-- TEXT SECTION --
--- Begin ---

Monday 14 September 2015

The ‘African university’ as a site of protest

Paddy O’Halloran, Pambazuka

Photographs of dozens of black intellectuals, artists and revolutionaries decorate the walls of the Black Student Movement Commons, formerly the Council Chambers, at the university currently known as Rhodes in Grahamstown, South Africa. Among the many people honoured there are Angela Davis, Steve Biko, Albertina and Walter Sisulu, Bob Marley, Frantz Fanon, Ellen Kuzwayo, Frederick Douglass, Maya Angelou, Robert Sobukwe, Harriet Tubman and Malcom X. Unlike the dreary portraits of Vice-Chancellors of bygone years that hang in the hallways outside the doors of the Commons, the many faces stuck up by the Black Student Movement (BSM) exude no pomp, none of the unearned arrogance of tradition, nor the security of age-old hierarchy. The assemblage of poets, fighters and thinkers provide inspiration for BSM members, who have occupied the Chambers for two weeks demanding a long-term resolution to the problem of vacation accommodation in university residences as a first practical step toward transforming their university.

It is a changed room. What was once the usually empty Council Chambers is now a thriving space of politics, study, engagement and protest. What was a sanctuary of solemnised, unimaginative bureaucracy has become a democratic, multilingual and politicised commons where transformational practice has replaced the procedural status quo as the mode of operation. To complement the symbolic inspiration of the photographs, the BSM have established a library; many of the authors to be found there are also among the faces on the walls. The BSM Commons has the unmistakable character and activity of a university, carried on alongside the work of peaceful political activism and protest.

--- End ---

-- DATA SECTION --
--- Begin ---

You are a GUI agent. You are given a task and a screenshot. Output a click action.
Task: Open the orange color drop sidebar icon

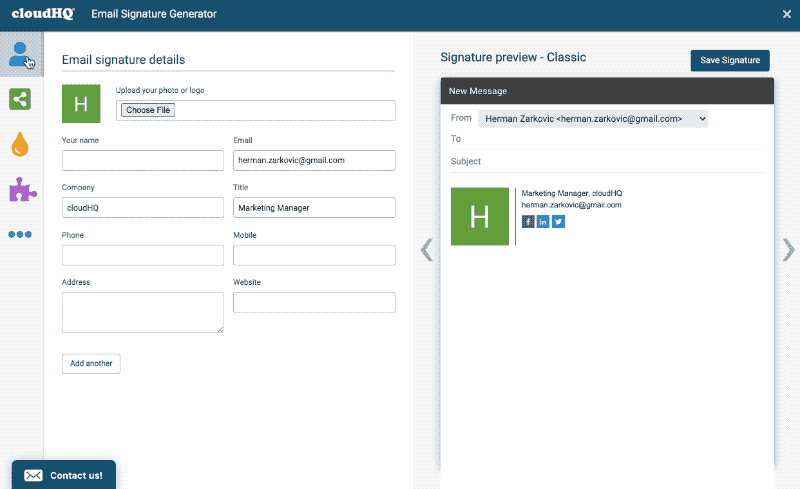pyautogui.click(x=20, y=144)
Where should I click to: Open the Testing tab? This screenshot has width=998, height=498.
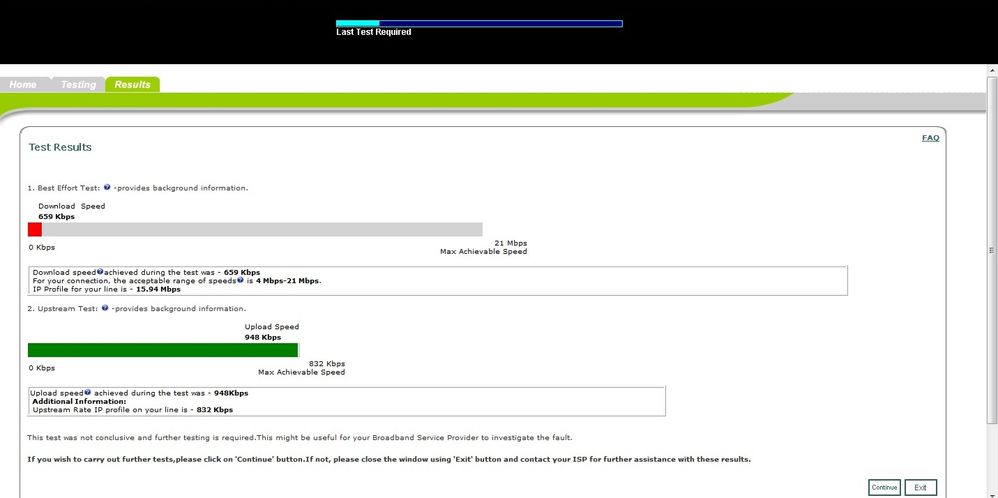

--- End ---

-- TASK INSTRUCTIONS --
1) In the article about the Black Student Movement, how long have its members occupied the Council Chambers?
2) List everything that the article about the Black Student Movement says the former Council Chambers is now a thriving space of.
3) Resume the article about the Black Student Movement from the point where it stops.

-- RESULTS --
1) Two weeks.

2) Politics, study, engagement, protest

3)
The BSM reminds us that transformation requires change: not only the changing of policies and calendars, budgets and staff, but also the reinventing of university spaces, rhythms and procedures. BSM have offered a glimpse into such a transformation. Significantly, it comes during the longest and most fraught protest action that the BSM has staged since their first public meeting in March.

The topic of transformation of South African institutions of higher education has long involved the objective of ‘Africanisation’, of creating an‘African university’ as part of the decolonisation of education. Debates continue around developing an African curriculum, around academic staff’s (racial) composition and employment equity, and on the language (or languages) of study. These are important issues, and they deserve thoughtful attention and effort. However, the BSM occupation, which joins a growing list of student-led protests at South African universities this year, demonstrates a different version of the ‘African university’ than the one which has been discussed and debated: the African university as a site of protest.

An African university must constitute itself as a revolt. This does not simply mean new policies decided upon and implemented in the usual manner. As the BSM recognises and is doing its best to impress upon the administration of the university currently known as Rhodes, the ‘usual way of doing doings’ is simply unsatisfactory; moreover, it is colonial. To pursue this insufficient course of action can be modestly reformative, but never transformational. Genuine transformation demands that fundamental shifts in the political imaginations of university administrators and staff, in addition to students, must occur.

To affect this shift, we must consider the African university not as something to be implemented, but rather as something to be practiced. The African university is not a decolonised institution but a university that is engaged in the process of decolonising. As the experiences of the people pictured on the walls of BSM Commons attest, decolonising can only be practiced through acts of protest.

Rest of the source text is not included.